In Benecke v. Haebler ( 38 App. Div. 344; affd., 166 N.Y. 631) the buyer had notified the banker who issued a letter of credit that the merchandise was not equal to sample. The court said: "I cannot see that the fact that the beans sent forward by Strauss were inferior in quality to those contracted for at all affects the question of the defendants' liability for moneys paid by the plaintiffs in discharge of an obligation assumed by them at the defendants' request. The kind or quality of the beans to be shipped by Strauss was not defined in the defendants' letter asking for a credit, and no duty devolved upon the plaintiffs to ascertain, before accepting, whether the goods shipped corresponded in quality with the goods ordered."
In Matter of Agra and Masterman's Bank (L.R. [1867]. Ch. App. 391) it was held that holders in good faith of drafts upon a letter of credit were entitled to the absolute benefit of its terms and are not concerned with differences existing between the parties to the contract out of which the letter of credit was issued.

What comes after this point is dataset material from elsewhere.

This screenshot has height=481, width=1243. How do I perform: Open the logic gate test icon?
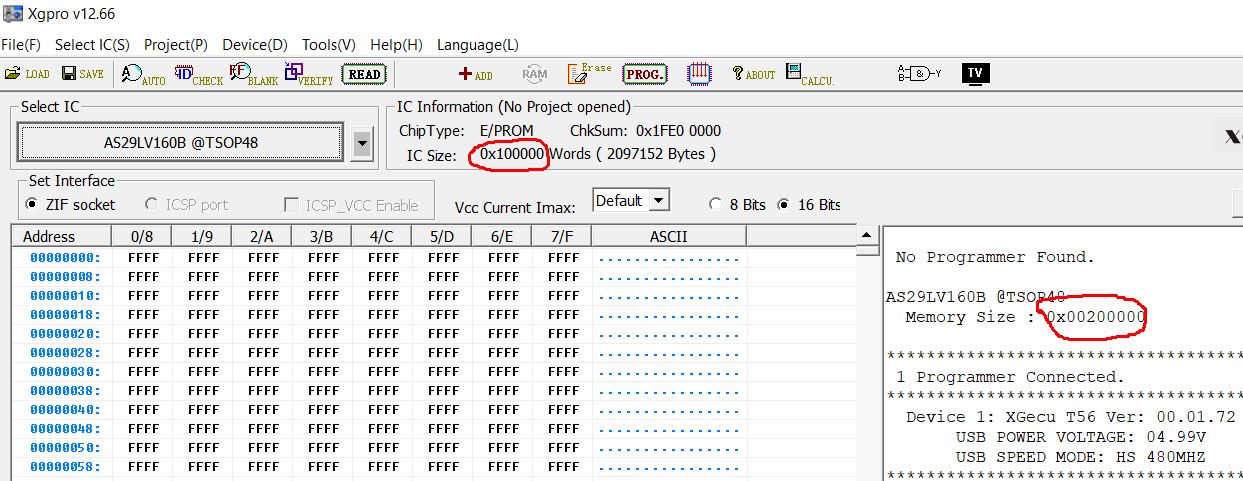919,74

It is equally clear here that the bank issuing the letter of credit is in no way concerned with any contract existing between the buyer and seller. The bank may only be held liable in case of a violation of any of the terms of the letter of credit. It would thus follow that if the bank paid any drafts violative of the terms of the letter, the buyer would have recourse to the bank in an action for damages for the breach of its contract. Similarly, if the defendant Sherburne Company violated its contract with the plaintiff, the latter has a remedy in an action at law for damages against the defendant. It is not alleged in the complaint that the National City Bank is in financial difficulties. Nor is it alleged that the Sherburne Company is not financially able to respond to damages. Our attention has been called to Higgins v. Steinhardter ( 106 Misc. Rep. 168). We are of opinion that the facts appearing in the opinion of that case did not warrant the granting of an injunction. Interests of innocent parties who may hold drafts upon the letter of credit should not be made to suffer by reason of rights that may exist between the parties to the contract of sale in reference to which the letter of credit was issued. It would be a calamity to the business world if for every breach of a contract between buyer and seller a party may come into a court of equity and enjoin payment on drafts drawn upon a letter of credit issued by a bank which owed no duty to the buyer in respect of the breach. The parties should be remitted upon their claims for damages to an action at law.
We think the order should be affirmed, with ten dollars costs and disbursements.
CLARKE, P.J., LAUGHLIN, DOWLING and MERRELL, JJ., concur.
Order affirmed, with ten dollars costs and disbursements.